Il Regno Unito sta vivendo un momento storico senza precedenti, una situazione di caos totale dagli sviluppi imprevedibili, che trova il suo fondamento in una crisi politica difficilmente risolvibile e che ha preso le mosse da un referendum – quello sulla Brexit del 23 giugno 2016 – dall’esito totalmente dirompente, al di là di ogni previsione. 

Nonostante il rischio sempre più concreto di un no deal (un’uscita senza accordo) il Primo Ministro Theresa May continua imperterrita a sostenere che occorre “consegnare al paese quello che ci ha chiesto”, in qualche misura ribadendo l’effetto vincolante – sebbene non lo sia dal punto di vista strettamente giuridico – dello strumento di democrazia diretta utilizzato. D’altra parte, periodicamente riaffiora nell’agone politico l’idea di un nuovo referendum quale possibile panacea di tutti i mali.

Ma è davvero così? La democrazia diretta – così com’è disciplinata nel sistema costituzionale britannico – è davvero il rimedio utile a superare quelle situazioni di impasse che gli strumenti tradizionali della democrazia rappresentativa non sembrano più in grado di gestire?

Il referendum, per come è stato concepito e utilizzato nella storia costituzionale britannica, pone molti dubbi sulla sua effettiva democraticità.

Introdotto in un ordinamento dominato dal principio della sovranità parlamentare con l’obiettivo di migliorare la partecipazione democratica, con questo strumento si è di fatto cercato di conferire legittimità costituzionale ad interventi normativi che hanno inciso non poco sul riparto dei poteri interno al Regno Unito. Si pensi al referendum del 1975 per la conferma dell’adesione all’UE o ai primi referendum sulla devolution della fine degli anni ‘70 o, in seguito, a quelli della fine degli anni ‘90.

L’esperienza del passato dimostra tuttavia come vi sia un uso piuttosto incoerente degli strumenti di democrazia diretta nell’ordinamento britannico, che risultano così affetti da una serie di limiti congeniti da cui non sembra esente neppure il referendum del 2016 sulla Brexit.

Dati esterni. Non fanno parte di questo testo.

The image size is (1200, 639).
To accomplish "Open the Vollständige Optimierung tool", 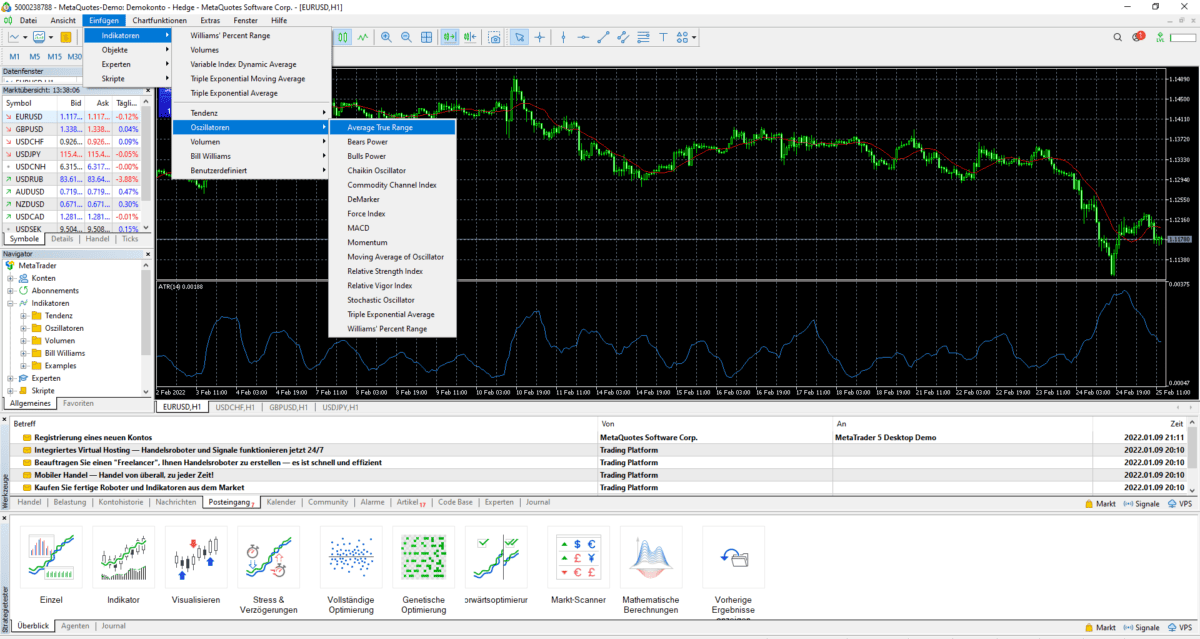I will (x=351, y=557).
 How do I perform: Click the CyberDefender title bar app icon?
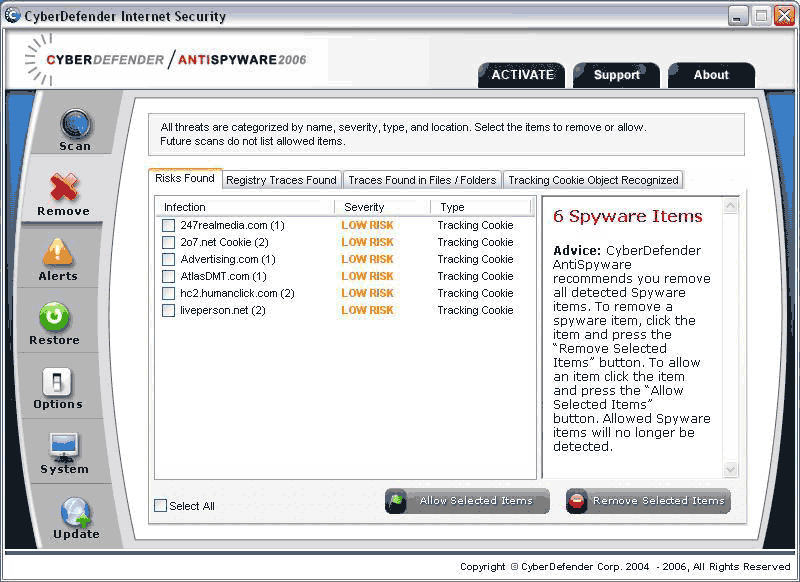tap(13, 16)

La mancanza di una Costituzione scritta e di una disciplina costituzionale in materia che chiarisca quando un referendum consultivo va indetto, nonché di una normativa, anche di rango inferiore, di portata generale, la poca chiarezza sulle condizioni necessarie per l’indizione, unitamente al fatto che i cittadini non hanno il potere di farne richiesta, nonché l’assenza di previsioni relative a quorum e maggioranze qualificate, sono elementi che hanno contribuito a rendere il referendum britannico soggetto a manipolazioni da parte del Governo di turno, che vi ha fatto spesso ricorso a sua discrezione per risolvere situazioni di stallo politico piuttosto che per garantire un effettivo coinvolgimento dei cittadini nelle decisioni pubbliche.

Anche l’indizione da parte di Cameron del referendum sulla Brexit puntava a risolvere i conflitti all’interno del partito conservatore tra favorevoli e contrari alla permanenza nell’UE ed a ricevere una conferma del mandato politico del Primo Ministro a fronte dell’ascesa dell’UKIP di Nigel Farage, piuttosto che fondarsi su un uso convinto della democrazia diretta. Allo stesso modo, un ipotetico secondo referendum sulla Brexit, ora evocato da più parti, rischierebbe di tradursi nell’ultima carta da giocare per uscire dal caos, senza tuttavia rimanere esente dalle stesse critiche.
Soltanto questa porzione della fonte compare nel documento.